**Task to carry out**: Reproduce every line of the listing below, requests included, offsetting each answer coordinate by adding 128 to it. Leave the pictures out of your reply.

**Data for the task**:
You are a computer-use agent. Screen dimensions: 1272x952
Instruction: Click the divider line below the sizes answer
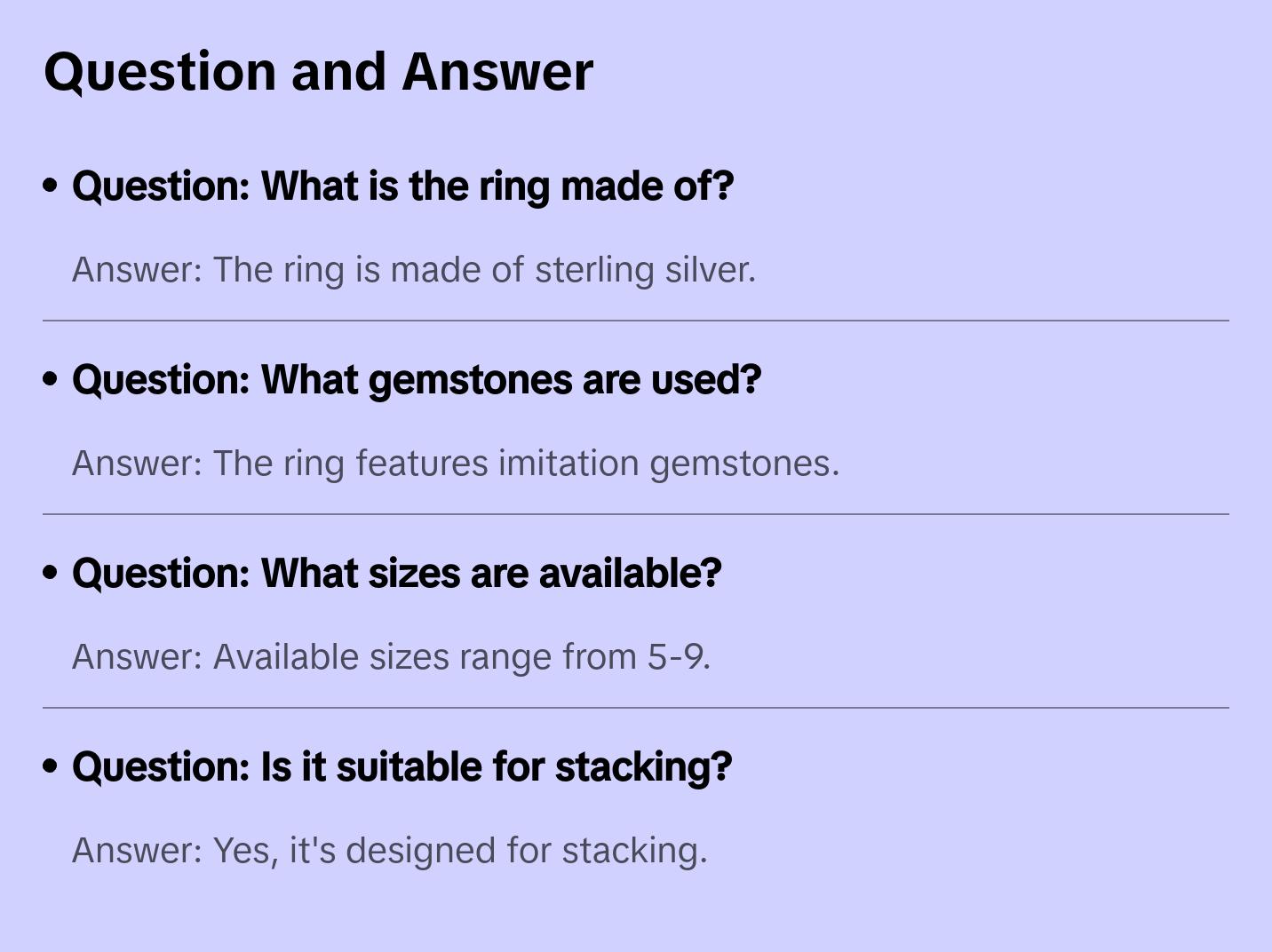pos(636,708)
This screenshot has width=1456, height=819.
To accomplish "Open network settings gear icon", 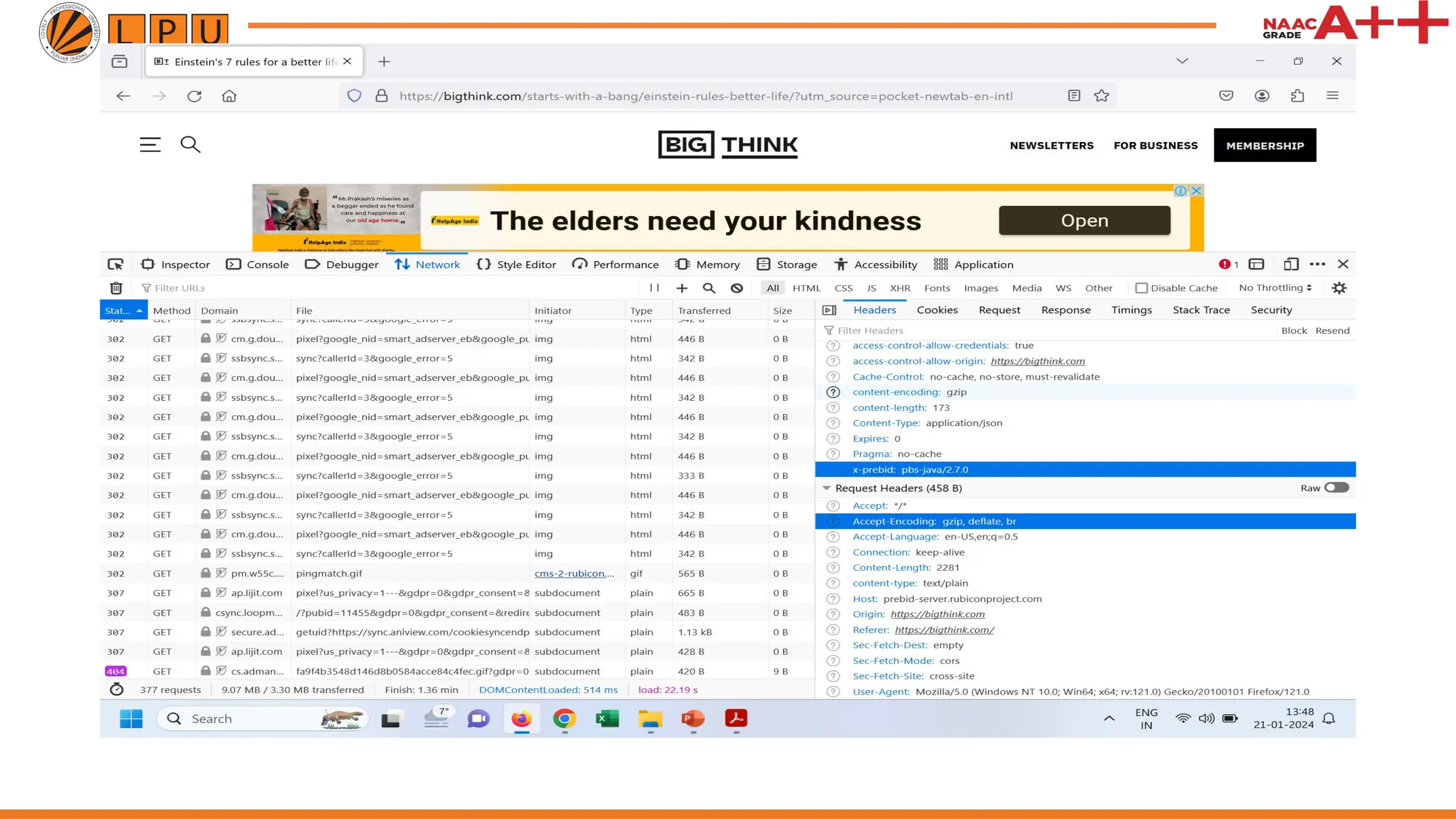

**Result below**:
You are a computer-use agent. Screen dimensions: 1272x952
Instruction: Click the divider line below the sizes answer
pos(764,836)
This screenshot has width=1456, height=819.
To accomplish "Open network settings gear icon", 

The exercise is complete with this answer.